Feb. 15, 2005
What does a 13-year-old girl who aspires to play competitive golf do if her school doesn’t have a golf team?
If you’re South Carolina’s Laura McCaslin, you start your own team.
During her eighth grade year at Avery Trace Middle School in Cookeville, Tenn., McCaslin and three of her friends started the school’s very first girls’ golf team.
“There wasn’t a girls’ team at my school,” McCaslin said. “So me and three friends went to the boys’ coach and asked for his help in starting a team.” McCaslin has been playing competitively ever since.
McCaslin decided to start a golf team after growing frustrated with basketball. “I played basketball for the majority of my life,” said McCaslin. “My parents wanted me to try a different sport.”
In what started out as simply an attempt to try something new, McCaslin found a talent that she never knew she had.
By her sophomore year at Cookeville High School, McCaslin was playing number one on the varsity golf team. During her high school career, McCaslin was first-team all-state in both 1999 and 2000 and was selected to play in the Ruth Eller Cup, which pits the best amateur players from Tennessee against those from Canada. McCaslin’s high school career was highlighted by a two-foot putt on a playoff hole that captured the Tennessee state championship for Cookeville High School.

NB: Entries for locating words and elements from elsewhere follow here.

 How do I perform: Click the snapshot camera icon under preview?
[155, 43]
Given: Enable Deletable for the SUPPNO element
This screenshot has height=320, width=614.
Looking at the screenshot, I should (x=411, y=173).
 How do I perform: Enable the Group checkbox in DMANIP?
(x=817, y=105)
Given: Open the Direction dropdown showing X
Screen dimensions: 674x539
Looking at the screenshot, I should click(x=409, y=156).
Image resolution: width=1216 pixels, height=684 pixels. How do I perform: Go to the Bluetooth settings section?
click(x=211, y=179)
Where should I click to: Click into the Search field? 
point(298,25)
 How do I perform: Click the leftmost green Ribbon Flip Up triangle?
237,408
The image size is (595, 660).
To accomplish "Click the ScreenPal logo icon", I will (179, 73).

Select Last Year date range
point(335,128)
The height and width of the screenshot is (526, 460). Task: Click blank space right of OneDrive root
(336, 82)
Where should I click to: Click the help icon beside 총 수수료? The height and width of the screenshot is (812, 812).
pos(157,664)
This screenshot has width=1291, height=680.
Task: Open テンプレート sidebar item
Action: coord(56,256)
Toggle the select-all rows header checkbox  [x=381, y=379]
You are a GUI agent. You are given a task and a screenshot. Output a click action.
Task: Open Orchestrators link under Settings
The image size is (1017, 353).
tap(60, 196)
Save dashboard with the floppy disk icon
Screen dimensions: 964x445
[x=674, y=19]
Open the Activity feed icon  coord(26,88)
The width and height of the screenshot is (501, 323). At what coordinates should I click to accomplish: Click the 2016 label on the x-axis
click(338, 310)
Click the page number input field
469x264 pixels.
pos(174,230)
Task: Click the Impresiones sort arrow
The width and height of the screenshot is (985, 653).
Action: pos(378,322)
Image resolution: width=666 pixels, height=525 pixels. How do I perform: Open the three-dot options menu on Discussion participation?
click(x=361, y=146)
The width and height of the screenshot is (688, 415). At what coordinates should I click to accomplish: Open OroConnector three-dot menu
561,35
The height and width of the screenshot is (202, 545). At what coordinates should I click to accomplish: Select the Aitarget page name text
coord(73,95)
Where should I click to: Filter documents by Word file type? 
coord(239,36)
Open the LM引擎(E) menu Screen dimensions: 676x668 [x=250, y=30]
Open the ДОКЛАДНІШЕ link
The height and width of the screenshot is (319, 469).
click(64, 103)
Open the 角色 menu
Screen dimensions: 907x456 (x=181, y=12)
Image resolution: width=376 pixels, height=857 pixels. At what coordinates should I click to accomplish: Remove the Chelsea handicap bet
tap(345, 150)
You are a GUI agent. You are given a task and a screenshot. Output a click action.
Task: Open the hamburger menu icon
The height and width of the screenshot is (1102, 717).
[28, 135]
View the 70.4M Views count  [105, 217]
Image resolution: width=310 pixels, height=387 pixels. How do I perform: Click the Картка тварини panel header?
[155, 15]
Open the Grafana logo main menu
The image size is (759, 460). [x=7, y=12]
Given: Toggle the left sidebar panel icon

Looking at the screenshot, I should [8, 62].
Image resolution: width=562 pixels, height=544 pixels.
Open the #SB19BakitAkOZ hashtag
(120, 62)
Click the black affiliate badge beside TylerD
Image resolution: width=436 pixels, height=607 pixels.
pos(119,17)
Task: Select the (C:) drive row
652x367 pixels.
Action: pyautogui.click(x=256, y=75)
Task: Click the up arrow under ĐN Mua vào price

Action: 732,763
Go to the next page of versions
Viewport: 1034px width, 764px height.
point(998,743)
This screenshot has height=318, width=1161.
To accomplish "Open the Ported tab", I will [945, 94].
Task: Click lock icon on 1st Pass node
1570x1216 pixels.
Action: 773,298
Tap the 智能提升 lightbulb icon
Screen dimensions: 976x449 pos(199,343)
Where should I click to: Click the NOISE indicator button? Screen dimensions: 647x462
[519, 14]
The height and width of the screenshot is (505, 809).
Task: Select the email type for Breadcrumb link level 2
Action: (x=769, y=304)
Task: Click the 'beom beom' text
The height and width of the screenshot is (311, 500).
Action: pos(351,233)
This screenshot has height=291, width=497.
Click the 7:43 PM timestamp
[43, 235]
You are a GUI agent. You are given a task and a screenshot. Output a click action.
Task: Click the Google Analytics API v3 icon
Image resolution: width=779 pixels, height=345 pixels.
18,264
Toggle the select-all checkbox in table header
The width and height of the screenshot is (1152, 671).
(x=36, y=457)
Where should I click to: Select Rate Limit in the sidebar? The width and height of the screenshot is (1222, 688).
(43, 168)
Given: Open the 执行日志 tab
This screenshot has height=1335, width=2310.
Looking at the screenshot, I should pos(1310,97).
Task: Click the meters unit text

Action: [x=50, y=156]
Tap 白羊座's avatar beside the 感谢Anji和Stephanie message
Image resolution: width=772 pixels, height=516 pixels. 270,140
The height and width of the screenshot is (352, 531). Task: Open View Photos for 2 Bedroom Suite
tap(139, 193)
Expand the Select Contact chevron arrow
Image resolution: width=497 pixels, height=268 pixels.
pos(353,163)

With her high school career behind her, McCaslin is now one of only three upperclassmen playing for South Carolina this season and finds herself in a leadership role once again.
“We have a really young team, it’s good because they bring a fresh outlook on things.” McCaslin said, referring to a Carolina roster that includes six freshmen and one sophomore.
This young Gamecock team will look to McCaslin for the type of leadership that she showed throughout middle school and high school.
“I love our team. I feel as though I need to step up and provide more leadership than I have been in the past because we are so young,” McCaslin said.